** BEGIN SOURCE **

# Help with pruning ambulia, anubia, & ludwigia



## kristap (Oct 31, 2005)

I'm still pretty new to all of this plant maintenance, have made it through a couple of algae outbreaks and am learning more every day. However, I feel like I missed the first day of some class when the basic instructions were passed out because I feel like I'm not sure where I am headed. I don't know how to take care of my plants now that they're doing well - this is one of the goals, right? - the place towards which we work, healthy plant maintenance.

So I have these plants that are growing (anubias, amulias, and ludwigia) and I think that I am supposed to be doing something to them, in the way of pruning, but I don't know what. Watching them, I have noticed that they don't look as healthy as they did before they grew out so much but the rest of the plants (more anubias, sags, glosso, micro swords) all look the same and very healthy. I've looked into pruning and then these plants in particular but I still feel as if I'm missing something. Any help or thoughts would be much appreciated.

The ludwigia grew like crazy up to the surface and started across it where it didn't look so nice. I read up on it and figured that I cut the stem and replant the top. This quickly doubled the size of the ludwigia forest but now I notice that some of the stems are soft, brown, and rotten. If fact, less than half, quite a few are like this and I don't know if it was a result of the trim or a water issue. There haven't been any changes to fert regimine or water quality that I know of.

The anubia's rhyzome is growing and now resembles a catepillar. The older end is less pretty and still has some healthy leaves but all new growth is from the other end. If I cut the rhyzome into two, will this kill the older half or will I have 2 anubias?

The ambulia is a new addition for me and in 2 weeks has shot right to the surface. I've read that I can cut it in half and replant the top but I'm not sure what this does to the bottom. Will the bottom half just rot away?


----------



## Bert H (Mar 2, 2004)

> The ludwigia grew like crazy up to the surface and started across it where it didn't look so nice.


 IME, Ludwigia looks better as it nears the surface since it usually colors up more. I would venture to guess your tank is lacking something. With the faster growth you've encountered and the higher plant mass, it's possible that you need to increase your fert levels to keep up with it.

For pruning Anubias, just use a sharp knife and cut the rhizome. Make sure you have a few leaves on each portion of the rhizome. More will grow from each portion of rhizome. A sharp knife is essential so you don't damage the rhizome.

I can't comment on the Ambulia because I've never grown it.

HTH.


----------



## JKCoyne (May 1, 2006)

Bert H said:


> For pruning Anubias, just use a sharp knife and cut the rhizome. Make sure you have a few leaves on each portion of the rhizome. More will grow from each portion of rhizome. A sharp knife is essential so you don't damage the rhizome.

** END SOURCE **

= WHAT NEEDS TO BE DONE =
Continue the forum thread about pruning ambulia, anubias, and ludwigia from the point where it stops.

** BEGIN RECORDS **

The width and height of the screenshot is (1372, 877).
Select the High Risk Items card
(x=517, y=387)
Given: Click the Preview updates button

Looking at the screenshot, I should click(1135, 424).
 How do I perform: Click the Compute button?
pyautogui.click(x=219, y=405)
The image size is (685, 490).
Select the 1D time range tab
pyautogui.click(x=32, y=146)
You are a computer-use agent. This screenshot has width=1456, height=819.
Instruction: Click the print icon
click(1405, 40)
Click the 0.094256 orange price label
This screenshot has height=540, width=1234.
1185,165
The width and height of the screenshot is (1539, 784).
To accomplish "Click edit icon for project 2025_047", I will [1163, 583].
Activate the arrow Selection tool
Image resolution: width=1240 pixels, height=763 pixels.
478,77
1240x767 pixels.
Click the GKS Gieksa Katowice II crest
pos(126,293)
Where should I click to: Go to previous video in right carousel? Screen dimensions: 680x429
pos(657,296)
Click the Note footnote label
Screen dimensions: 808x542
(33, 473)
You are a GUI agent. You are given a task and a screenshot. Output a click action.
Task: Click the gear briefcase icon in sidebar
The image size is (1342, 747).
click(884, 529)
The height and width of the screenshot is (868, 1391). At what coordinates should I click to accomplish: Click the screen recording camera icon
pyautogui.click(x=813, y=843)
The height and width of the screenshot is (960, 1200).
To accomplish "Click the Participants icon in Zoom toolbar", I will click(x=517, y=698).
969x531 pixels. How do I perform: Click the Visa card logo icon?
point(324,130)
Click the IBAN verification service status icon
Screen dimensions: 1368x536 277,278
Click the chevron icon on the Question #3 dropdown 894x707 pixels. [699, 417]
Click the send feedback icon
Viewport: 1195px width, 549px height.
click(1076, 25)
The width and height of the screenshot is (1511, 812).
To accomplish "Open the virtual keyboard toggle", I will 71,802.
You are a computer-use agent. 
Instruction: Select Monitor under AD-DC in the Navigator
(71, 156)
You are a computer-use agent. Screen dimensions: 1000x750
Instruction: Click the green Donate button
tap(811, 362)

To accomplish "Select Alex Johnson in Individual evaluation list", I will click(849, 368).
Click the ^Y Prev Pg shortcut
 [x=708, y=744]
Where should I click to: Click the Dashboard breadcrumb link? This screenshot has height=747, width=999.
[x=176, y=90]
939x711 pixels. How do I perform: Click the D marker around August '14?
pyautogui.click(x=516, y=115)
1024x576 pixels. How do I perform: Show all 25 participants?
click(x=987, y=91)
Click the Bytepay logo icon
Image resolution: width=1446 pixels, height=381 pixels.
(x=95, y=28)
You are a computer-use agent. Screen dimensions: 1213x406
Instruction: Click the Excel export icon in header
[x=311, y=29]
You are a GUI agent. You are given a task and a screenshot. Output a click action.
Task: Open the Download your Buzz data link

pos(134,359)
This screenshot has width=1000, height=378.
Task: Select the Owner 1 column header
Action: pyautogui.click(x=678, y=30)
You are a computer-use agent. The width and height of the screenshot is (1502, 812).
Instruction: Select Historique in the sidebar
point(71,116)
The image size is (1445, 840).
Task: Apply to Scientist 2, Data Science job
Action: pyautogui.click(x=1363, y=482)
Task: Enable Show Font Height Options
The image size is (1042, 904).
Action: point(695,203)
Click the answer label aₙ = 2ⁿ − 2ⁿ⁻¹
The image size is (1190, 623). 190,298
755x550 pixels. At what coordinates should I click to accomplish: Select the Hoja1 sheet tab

** END RECORDS **

= RESULT FOR THIS TASK =
> HTH.


What's a rhizome? (sheepish)

-- J.K.


----------



## Riba (Feb 9, 2006)

kristap said:


> The ambulia is a new addition for me and in 2 weeks has shot right to the surface. I've read that I can cut it in half and replant the top but I'm not sure what this does to the bottom. Will the bottom half just rot away?


In case you're talking about the Limnophila aquatica, I noticed it doesn't like when topped too often. This is the way I keep it: When it reached the surface, I let it grow for another week. Then bend the plant and push it halfway its length into the gravel. (So it looks like this:
_
/ /
| /

)
A week later I cut the plant at the place where I pushed it into the substrate. You'll notice it has formed roots there. I plant the top again, but you probably can reuse the rest as well.

In short the regime: week 1: plant the top, week 2: grow grow, week 3: loop, week 4: grow grow.


----------



## Bert H (Mar 2, 2004)

> What's a rhizome?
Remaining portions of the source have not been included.